PROVIDED INFORMATION:
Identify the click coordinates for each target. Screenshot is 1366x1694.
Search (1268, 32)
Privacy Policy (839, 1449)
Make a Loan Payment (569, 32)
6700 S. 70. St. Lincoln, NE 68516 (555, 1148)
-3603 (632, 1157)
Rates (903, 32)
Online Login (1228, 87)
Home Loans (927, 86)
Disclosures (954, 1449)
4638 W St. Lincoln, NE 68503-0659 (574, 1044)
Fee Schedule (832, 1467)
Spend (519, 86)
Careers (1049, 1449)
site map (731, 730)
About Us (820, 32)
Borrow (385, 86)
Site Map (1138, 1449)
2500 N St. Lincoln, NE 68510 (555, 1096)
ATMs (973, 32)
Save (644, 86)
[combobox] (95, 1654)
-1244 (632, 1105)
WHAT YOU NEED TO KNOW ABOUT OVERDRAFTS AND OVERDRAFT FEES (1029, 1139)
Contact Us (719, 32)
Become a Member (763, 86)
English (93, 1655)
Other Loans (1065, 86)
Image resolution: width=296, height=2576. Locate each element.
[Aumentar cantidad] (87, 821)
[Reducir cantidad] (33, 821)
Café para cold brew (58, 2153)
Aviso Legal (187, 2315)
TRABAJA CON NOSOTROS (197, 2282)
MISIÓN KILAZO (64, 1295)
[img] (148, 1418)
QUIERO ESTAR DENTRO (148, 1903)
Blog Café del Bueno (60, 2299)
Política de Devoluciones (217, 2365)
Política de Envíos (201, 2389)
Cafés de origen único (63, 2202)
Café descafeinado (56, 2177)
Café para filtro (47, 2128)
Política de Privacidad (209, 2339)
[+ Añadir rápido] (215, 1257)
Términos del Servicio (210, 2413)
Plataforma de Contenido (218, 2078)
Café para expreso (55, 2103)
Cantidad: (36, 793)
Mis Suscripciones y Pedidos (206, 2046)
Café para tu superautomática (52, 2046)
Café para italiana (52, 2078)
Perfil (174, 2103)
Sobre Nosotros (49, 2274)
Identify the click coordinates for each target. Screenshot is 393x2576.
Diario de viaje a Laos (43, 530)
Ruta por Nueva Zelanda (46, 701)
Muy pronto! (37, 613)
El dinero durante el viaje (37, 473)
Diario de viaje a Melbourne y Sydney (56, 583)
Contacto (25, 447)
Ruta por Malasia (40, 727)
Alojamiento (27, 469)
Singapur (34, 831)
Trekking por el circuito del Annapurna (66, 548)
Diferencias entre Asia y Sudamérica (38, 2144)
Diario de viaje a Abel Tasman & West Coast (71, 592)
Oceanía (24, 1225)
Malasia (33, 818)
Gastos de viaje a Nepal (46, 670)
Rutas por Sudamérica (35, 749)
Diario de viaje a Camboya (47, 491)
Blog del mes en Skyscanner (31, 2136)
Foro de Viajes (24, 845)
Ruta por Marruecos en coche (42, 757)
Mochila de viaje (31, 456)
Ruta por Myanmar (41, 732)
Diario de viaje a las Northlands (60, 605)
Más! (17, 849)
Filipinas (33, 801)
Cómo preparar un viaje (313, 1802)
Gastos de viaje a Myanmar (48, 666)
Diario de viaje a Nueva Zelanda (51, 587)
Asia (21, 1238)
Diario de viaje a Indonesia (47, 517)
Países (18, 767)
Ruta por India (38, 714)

PROMPT:
The answer is the lines above between the line holding "[img] (148, 1418)" and the line holding "El dinero durante el viaje (37, 473)", inclusive, each written out exactly, and no others.

OUTPUT OF THE TASK:
[img] (148, 1418)
QUIERO ESTAR DENTRO (148, 1903)
Blog Café del Bueno (60, 2299)
Política de Devoluciones (217, 2365)
Política de Envíos (201, 2389)
Cafés de origen único (63, 2202)
Café descafeinado (56, 2177)
Café para filtro (47, 2128)
Política de Privacidad (209, 2339)
[+ Añadir rápido] (215, 1257)
Términos del Servicio (210, 2413)
Plataforma de Contenido (218, 2078)
Café para expreso (55, 2103)
Cantidad: (36, 793)
Mis Suscripciones y Pedidos (206, 2046)
Café para tu superautomática (52, 2046)
Café para italiana (52, 2078)
Perfil (174, 2103)
Sobre Nosotros (49, 2274)
Identify the click coordinates for each target. Screenshot is 393x2576.
Diario de viaje a Laos (43, 530)
Ruta por Nueva Zelanda (46, 701)
Muy pronto! (37, 613)
El dinero durante el viaje (37, 473)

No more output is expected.